The new social networking engine will be simple and private, like the way Facebook used to be, not like the very public MySpace that all social networks have turned into. I don't know if I'm going to have Facebook-style pages. If so, I think they will be limited to brick-and-mortar organizations and non-cause websites. Political sites would use groups that will be discussion oriented and have forums like on Buddypress, but a lot less awkward. It might be done in the same way Facebook used to. Groups would be the only "public" discussion but they would still be on the deep web and an account would be needed to see them. I intended for them to also be anonymous, where user account information won't be attached to them. I'm not sure whether to allow group moderators to see accounts. I'm inclined not to allow that, but it does mean that they can't have any relationship with members and can't tell if they improve on requests to follow the rules and whether rule breakers are repeat offenders. It complicates banning users when moderators can't see what account they're banning. They'd have to click a ban link on the post itself.

That gets me to another point. In the interest of protecting free speech, all bans and deletions are flagged for review by site admins. If group admins delete posts and ban users against site policy, the users and posts will be restored to the group. Repeat violations will lead to offenders being deadmined from the group.

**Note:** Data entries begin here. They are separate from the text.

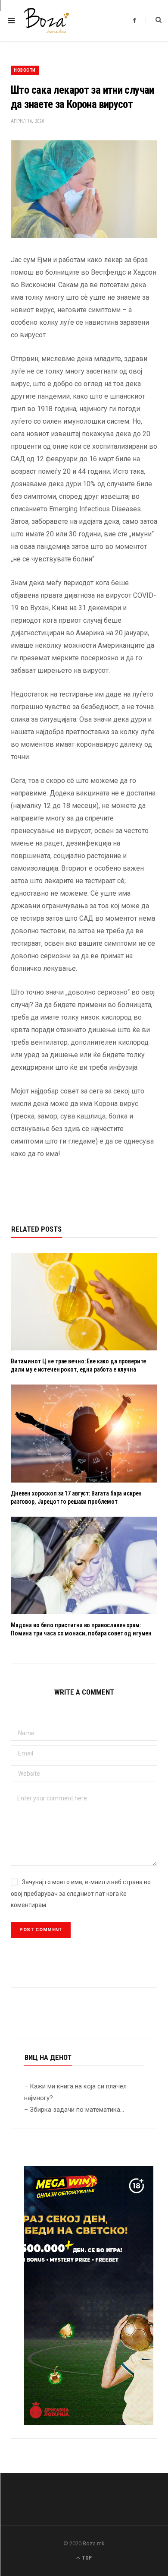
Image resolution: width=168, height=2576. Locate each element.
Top (86, 2558)
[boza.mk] (46, 21)
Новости (25, 70)
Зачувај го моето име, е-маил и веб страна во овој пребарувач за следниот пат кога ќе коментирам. (81, 1893)
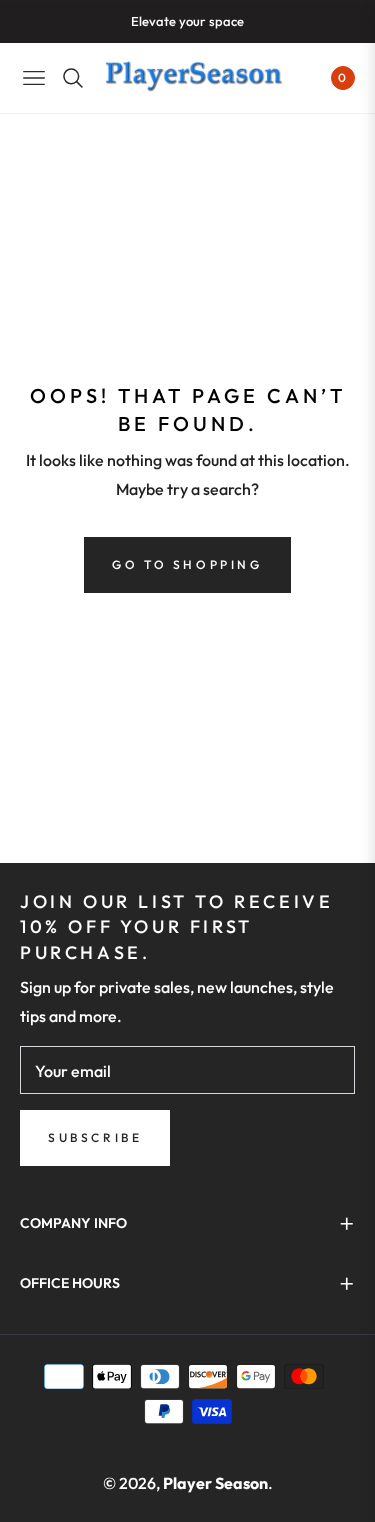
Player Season (215, 1483)
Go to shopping (187, 564)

I've outlined a lot and haven't even gotten to the core of the project. The site itself is going to be focused on privacy. Only friends will be able to see anything besides each other's main profile picture and a single field marked as public that can help other users figure out if it's someone they know. There will be a message button and a friend request button, and that will be it for public profiles. For friends, there will be the wall and the ability to make posts and comments. Wall posts will have a single thread of comment. Facebook fixed this a long time ago, but they didn't always allow comments on wall posts, so every wall was a single thread and so group walls couldn't have multiple discussion topics.

I'm going to start with friend features before getting into public groups because the purpose of this social networking engine is to give the user a place to privately interact with their friends. Friends of friends are going to be treated exactly the same as any non-friend because it would be too easy for trolls to get added to friends and spy on people.